=== EXTRAIT DU DOCUMENT ===

Démocrates et républicains ont fait le même calcul

L’absence d’accord plonge le pays dans les affres du shutdown : 750 000 fonctionnaires devraient se retrouver au chômage partiel dans les jours à venir, selon une estimation du bureau budgétaire du Congrès. Les musées, les parcs nationaux, et la plupart des agences de l’Etat pourraient fermer leurs portes. La justice a les moyens de fonctionner quelques jours mais devra ensuite réduire ses opérations. Même si rien n’est précisément prévu par les textes, les fonctions jugées vitales pour le fonctionnement de la nation, comme les forces de l’ordre, l’armée ou les contrôleurs aériens, sont maintenues. Les fonctionnaires ne toucheront pas de salaire mais devraient les récupérer quand le blocage sera levé.

=== CONSIGNE ===
Transcrivez, dans l'extrait sur le shutdown, tout ce qui va de « L’absence d’accord plonge » jusqu'à « blocage sera levé. ».

=== ENTRÉES FOURNIES ===
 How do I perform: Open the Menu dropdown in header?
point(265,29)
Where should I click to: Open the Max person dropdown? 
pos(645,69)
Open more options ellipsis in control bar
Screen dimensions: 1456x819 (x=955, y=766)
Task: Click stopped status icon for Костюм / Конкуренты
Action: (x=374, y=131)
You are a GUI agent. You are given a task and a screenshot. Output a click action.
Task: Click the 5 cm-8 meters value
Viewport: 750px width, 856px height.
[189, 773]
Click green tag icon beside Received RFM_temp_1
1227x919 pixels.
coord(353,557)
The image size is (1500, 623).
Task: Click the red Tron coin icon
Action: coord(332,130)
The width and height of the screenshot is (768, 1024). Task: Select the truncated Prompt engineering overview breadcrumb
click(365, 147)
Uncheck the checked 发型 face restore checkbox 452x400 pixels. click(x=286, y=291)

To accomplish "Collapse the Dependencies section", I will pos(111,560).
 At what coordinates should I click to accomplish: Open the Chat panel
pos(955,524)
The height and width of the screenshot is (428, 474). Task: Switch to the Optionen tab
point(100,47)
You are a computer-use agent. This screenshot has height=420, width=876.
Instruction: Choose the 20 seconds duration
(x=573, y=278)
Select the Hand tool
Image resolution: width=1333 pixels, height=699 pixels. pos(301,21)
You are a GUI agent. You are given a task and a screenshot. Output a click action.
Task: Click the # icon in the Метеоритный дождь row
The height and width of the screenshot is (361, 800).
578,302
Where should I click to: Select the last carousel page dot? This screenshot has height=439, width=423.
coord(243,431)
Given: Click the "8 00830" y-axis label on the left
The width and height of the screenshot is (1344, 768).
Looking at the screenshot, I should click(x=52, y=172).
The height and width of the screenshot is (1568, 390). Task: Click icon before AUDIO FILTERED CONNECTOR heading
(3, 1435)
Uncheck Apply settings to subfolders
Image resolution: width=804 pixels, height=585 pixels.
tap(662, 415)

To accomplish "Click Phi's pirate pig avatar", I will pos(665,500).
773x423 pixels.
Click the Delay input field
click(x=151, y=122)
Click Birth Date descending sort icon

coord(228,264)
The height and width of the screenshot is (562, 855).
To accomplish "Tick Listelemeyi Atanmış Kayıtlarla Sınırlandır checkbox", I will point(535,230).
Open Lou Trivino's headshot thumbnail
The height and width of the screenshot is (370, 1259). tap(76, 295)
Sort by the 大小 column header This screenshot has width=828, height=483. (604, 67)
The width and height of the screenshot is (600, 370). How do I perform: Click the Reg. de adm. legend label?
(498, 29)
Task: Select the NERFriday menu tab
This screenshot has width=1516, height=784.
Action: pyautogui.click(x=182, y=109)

=== CORRIGÉ ===
L’absence d’accord plonge le pays dans les affres du shutdown : 750 000 fonctionnaires devraient se retrouver au chômage partiel dans les jours à venir, selon une estimation du bureau budgétaire du Congrès. Les musées, les parcs nationaux, et la plupart des agences de l’Etat pourraient fermer leurs portes. La justice a les moyens de fonctionner quelques jours mais devra ensuite réduire ses opérations. Même si rien n’est précisément prévu par les textes, les fonctions jugées vitales pour le fonctionnement de la nation, comme les forces de l’ordre, l’armée ou les contrôleurs aériens, sont maintenues. Les fonctionnaires ne toucheront pas de salaire mais devraient les récupérer quand le blocage sera levé.